12.27.2006

Day One Hundred Fifty-Eight

What's going on with me? Wondering what I've been up to? Defeating the purpose, that's what I've been doing. Hiding from my blog, feeling really unmotivated to tell you where I'm at. Part of that includes revealing that I'm just like everyone else when it comes to eating my way through the holiday season. Don't get me wrong, it's been a great one. But I have been less than focused on good eating. Barely paying attention to points tracking. Splurging, to say the least. Everywhere you go, there's FOOD! The kind that tastes good and looks festive but isn't so good for the nutritional plan.

As far as stats, when I last left you, I had reached my 40 lbs. So to bring you up to speed, here's how the last two weigh-ins went:
Saturday, December 16th - gained 1.4 lbs. Was not a big surprise.
Saturday, December 23rd - lost 1.4 lbs. Was a HUGE surprise!!!

All things considered, I'm doing pretty well. Currently I weigh 173 lbs., and am still heading to 155. That's right, just 18 lbs. to go. Doesn't seem like all that much, and it's really not. Especially considering all that I was able to accomplish in just the second half of the year. But the fact is, it's far from easy.

The reason I said my lack of blogging is defeating the purpose is because I started this thing with the intention of documenting the ENTIRE journey. Good, bad, ugly and everything in between. Not just the weight loss victories. Not just the parts I like. All of it. So here I am, back to tell you it ain't all roses. And that's ok.
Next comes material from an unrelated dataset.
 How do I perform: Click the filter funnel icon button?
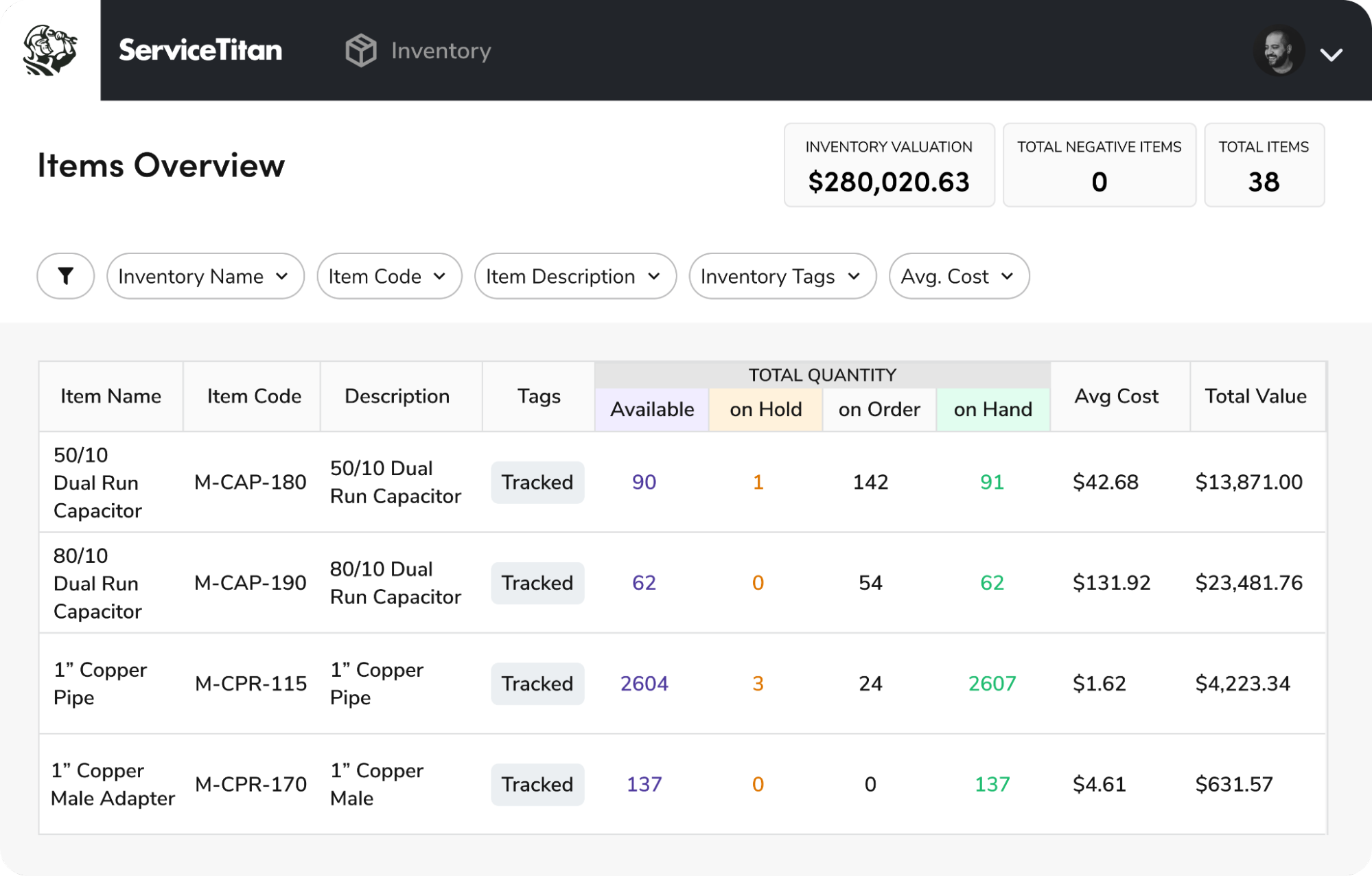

One of the things I never anticipated was uncovering more than just what I looked like under the physical weight. I've begun to see the me underneath the emotional weight, too. There's confidence now that's unfamiliar, both to me and those around me. My perspective has shifted, brought new things to light. There's transition ongoing, work being done. Kind of like peeling back the layers of an onion. I'm still the same person at the core, but new layers are being exposed. It just takes some getting used to. And what I'm learning is...that's ok, too.

So I'm still here. It's been an amazing, fantastic, emotionally-driven, educational, whirlwind of a year. I've lost some of me along the way and found even more. Equally exciting is the fact that I've re-discovered some of you, who have eagerly jumped on board, grabbed my hand and come along for the sometimes bumpy ride. You've carried my burdens, shouted my victories and celebrated me at every step. And that's why I'm here, not hiding anymore. I owe you my honesty, given as freely as the love you've given me. It's a crazy life, one that would be boring and lonely to be lived alone. In the words of Shakespeare (as spoken by Steve Martin in one of my all-time favorite movies, L.A. Story) you are "wonderful, wonderful, and most wonderful, wonderful! And yet again, wonderful." And I love you.

2 comments:

Anonymous said...

Welcome back. It's life, honey. For all of us. Stel is on maintenance, which is kinda cool, except when it comes to this season. Lots of temptations and it is not that easy to look the other way. In fact, who in the heck wants to? Moi? Not really. Stel is struggling too. Celebrating=food, good, and lots of it. Stel is asking herself why that has been so, for so long...Is there anyone out there that doesn't struggle with food? Let Stel know who you are. She is beginning to think that ALL skinny people are really fat underneathe. Correct me if I am wrong.

Anonymous said...

I love "L.A. Story", which also happens to be the only movie Sarah Jessica Parker has ever looked attractive in.